[Stored items from a collection]
· · ·

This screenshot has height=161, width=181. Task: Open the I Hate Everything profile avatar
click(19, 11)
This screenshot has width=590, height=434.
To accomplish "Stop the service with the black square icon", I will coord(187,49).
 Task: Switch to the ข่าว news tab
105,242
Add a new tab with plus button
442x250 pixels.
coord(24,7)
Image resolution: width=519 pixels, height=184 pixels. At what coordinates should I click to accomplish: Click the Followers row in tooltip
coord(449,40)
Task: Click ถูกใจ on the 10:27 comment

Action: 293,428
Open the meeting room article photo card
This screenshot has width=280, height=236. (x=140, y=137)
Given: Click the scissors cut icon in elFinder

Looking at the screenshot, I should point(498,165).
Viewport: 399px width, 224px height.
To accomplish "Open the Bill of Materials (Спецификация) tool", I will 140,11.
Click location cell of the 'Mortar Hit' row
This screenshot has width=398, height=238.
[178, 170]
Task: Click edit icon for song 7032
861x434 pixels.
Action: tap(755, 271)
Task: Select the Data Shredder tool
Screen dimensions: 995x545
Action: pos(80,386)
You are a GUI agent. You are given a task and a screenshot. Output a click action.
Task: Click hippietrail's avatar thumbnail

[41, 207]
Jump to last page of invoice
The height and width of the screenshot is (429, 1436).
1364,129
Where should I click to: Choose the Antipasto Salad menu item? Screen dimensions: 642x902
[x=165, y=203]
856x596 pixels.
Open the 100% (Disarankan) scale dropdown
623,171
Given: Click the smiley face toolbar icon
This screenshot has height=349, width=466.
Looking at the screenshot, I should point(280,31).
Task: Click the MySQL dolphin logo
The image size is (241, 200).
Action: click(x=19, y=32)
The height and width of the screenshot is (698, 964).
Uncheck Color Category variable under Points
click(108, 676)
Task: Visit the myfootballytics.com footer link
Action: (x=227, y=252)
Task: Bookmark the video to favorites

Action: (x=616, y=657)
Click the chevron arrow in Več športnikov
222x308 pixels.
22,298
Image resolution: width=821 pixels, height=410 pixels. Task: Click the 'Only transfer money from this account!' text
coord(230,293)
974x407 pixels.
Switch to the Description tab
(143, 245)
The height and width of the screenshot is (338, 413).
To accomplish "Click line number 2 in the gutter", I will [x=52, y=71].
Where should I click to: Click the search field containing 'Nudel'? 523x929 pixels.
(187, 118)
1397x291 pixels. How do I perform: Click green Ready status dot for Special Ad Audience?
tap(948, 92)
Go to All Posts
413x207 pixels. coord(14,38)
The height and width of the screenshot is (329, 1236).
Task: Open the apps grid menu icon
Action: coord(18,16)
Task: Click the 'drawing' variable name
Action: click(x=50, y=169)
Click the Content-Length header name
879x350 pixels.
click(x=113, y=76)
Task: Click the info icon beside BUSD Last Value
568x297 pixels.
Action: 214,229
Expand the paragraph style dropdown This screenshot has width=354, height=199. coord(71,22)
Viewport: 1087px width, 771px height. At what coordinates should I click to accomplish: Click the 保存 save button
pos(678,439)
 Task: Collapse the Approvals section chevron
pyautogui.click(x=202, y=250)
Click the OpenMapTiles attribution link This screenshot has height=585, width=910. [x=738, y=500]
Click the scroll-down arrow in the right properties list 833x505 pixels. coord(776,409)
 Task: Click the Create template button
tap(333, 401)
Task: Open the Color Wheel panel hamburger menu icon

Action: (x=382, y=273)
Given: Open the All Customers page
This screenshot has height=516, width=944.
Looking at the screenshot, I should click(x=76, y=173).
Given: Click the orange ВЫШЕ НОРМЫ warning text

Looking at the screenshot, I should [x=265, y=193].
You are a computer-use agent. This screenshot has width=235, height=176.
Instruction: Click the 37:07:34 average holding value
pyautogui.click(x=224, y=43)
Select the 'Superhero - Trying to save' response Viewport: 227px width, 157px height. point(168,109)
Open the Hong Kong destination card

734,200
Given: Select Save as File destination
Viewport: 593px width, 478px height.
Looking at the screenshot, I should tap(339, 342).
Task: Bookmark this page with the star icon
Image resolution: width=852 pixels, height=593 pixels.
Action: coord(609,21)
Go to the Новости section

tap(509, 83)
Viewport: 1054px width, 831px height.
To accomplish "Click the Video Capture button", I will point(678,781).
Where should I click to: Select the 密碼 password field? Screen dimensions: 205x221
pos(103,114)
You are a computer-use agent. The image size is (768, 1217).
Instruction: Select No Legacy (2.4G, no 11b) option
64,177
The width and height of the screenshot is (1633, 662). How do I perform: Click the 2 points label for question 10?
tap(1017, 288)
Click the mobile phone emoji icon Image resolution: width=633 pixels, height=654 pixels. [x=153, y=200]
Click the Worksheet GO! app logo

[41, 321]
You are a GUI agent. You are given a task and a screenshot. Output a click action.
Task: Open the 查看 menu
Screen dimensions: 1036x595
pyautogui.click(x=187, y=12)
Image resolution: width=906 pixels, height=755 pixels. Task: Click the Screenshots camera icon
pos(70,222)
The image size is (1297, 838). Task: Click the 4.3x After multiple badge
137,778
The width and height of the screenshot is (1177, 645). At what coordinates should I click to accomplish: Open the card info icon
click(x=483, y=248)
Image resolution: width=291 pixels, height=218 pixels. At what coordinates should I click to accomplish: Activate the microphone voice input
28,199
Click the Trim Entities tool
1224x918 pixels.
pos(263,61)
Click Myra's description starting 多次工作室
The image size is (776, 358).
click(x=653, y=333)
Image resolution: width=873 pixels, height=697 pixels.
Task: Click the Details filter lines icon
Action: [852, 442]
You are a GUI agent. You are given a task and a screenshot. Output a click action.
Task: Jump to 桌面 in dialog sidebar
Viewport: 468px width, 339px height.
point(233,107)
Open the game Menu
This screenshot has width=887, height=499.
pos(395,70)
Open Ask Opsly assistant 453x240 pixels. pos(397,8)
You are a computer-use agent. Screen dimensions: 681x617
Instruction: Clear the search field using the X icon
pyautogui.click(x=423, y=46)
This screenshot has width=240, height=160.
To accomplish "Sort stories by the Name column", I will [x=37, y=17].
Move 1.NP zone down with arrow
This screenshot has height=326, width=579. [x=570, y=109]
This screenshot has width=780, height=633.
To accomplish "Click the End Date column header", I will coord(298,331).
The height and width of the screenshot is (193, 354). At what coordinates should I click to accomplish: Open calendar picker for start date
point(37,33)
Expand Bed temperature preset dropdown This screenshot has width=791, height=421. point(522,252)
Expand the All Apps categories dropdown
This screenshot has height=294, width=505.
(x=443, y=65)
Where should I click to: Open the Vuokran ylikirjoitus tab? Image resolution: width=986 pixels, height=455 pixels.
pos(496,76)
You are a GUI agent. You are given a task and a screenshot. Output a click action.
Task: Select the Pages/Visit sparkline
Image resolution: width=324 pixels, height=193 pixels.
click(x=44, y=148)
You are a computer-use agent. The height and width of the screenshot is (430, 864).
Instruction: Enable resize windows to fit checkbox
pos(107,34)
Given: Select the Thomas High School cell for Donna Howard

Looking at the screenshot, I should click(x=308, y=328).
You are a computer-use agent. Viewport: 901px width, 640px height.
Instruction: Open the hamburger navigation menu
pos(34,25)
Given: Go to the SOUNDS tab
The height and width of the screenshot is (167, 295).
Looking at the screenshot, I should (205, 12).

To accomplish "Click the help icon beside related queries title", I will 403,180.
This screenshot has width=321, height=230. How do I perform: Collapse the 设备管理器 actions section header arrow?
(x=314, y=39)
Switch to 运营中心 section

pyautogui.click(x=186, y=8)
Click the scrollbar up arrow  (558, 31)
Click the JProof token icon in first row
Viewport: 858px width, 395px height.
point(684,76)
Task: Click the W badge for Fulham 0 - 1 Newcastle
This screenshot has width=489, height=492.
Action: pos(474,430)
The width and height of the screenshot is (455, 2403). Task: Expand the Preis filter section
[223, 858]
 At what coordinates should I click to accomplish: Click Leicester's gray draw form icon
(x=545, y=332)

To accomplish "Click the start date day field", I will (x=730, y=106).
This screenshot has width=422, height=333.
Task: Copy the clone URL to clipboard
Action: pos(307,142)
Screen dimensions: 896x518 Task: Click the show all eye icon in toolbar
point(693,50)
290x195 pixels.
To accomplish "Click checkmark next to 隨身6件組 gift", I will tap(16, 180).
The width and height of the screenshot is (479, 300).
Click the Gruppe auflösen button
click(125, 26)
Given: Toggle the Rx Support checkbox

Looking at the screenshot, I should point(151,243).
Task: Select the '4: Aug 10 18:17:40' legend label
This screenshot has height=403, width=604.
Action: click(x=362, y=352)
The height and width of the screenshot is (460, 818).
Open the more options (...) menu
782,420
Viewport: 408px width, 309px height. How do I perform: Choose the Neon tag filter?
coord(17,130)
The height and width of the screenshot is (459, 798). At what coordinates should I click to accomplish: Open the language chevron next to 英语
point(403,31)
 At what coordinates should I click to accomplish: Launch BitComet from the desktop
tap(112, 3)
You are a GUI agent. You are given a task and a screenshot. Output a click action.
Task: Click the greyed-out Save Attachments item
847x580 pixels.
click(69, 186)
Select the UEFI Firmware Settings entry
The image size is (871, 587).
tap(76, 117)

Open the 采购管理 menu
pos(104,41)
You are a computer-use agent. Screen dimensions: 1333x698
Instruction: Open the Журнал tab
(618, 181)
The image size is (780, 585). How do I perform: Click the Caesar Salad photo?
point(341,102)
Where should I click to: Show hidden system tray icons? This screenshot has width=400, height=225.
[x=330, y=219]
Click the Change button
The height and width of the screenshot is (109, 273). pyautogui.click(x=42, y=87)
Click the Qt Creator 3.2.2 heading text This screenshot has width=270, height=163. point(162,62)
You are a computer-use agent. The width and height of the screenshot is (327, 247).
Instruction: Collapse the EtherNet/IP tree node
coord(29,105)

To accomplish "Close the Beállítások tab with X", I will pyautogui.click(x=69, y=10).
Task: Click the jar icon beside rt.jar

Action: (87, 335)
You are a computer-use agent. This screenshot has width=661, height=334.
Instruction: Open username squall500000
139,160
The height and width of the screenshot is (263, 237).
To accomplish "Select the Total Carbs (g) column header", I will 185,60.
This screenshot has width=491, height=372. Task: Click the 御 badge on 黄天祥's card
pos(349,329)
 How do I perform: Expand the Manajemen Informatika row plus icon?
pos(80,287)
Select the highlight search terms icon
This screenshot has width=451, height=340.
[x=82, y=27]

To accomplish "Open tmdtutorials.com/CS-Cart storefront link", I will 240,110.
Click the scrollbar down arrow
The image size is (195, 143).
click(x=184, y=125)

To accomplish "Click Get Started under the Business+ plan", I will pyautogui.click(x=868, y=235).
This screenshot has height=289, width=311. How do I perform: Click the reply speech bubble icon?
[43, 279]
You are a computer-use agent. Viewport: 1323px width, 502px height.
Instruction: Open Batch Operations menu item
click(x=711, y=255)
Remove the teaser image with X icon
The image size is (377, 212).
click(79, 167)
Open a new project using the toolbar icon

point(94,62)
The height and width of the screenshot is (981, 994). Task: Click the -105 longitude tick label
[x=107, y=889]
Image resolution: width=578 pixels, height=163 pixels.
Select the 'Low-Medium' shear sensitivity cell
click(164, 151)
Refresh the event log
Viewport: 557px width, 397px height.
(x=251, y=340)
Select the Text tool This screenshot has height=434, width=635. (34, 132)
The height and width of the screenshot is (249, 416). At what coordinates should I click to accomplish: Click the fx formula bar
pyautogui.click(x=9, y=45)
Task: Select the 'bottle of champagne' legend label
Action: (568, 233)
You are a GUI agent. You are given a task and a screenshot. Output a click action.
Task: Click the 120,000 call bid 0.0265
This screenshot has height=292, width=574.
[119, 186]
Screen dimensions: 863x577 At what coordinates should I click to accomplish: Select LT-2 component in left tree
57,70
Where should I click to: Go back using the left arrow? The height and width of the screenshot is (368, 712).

· · ·

_EXERCISE REQUIREMENTS_: Check each line of the entries above, and show every one holding the word "Jump".

_REPLY_:
Jump to last page of invoice
Task: Jump to 桌面 in dialog sidebar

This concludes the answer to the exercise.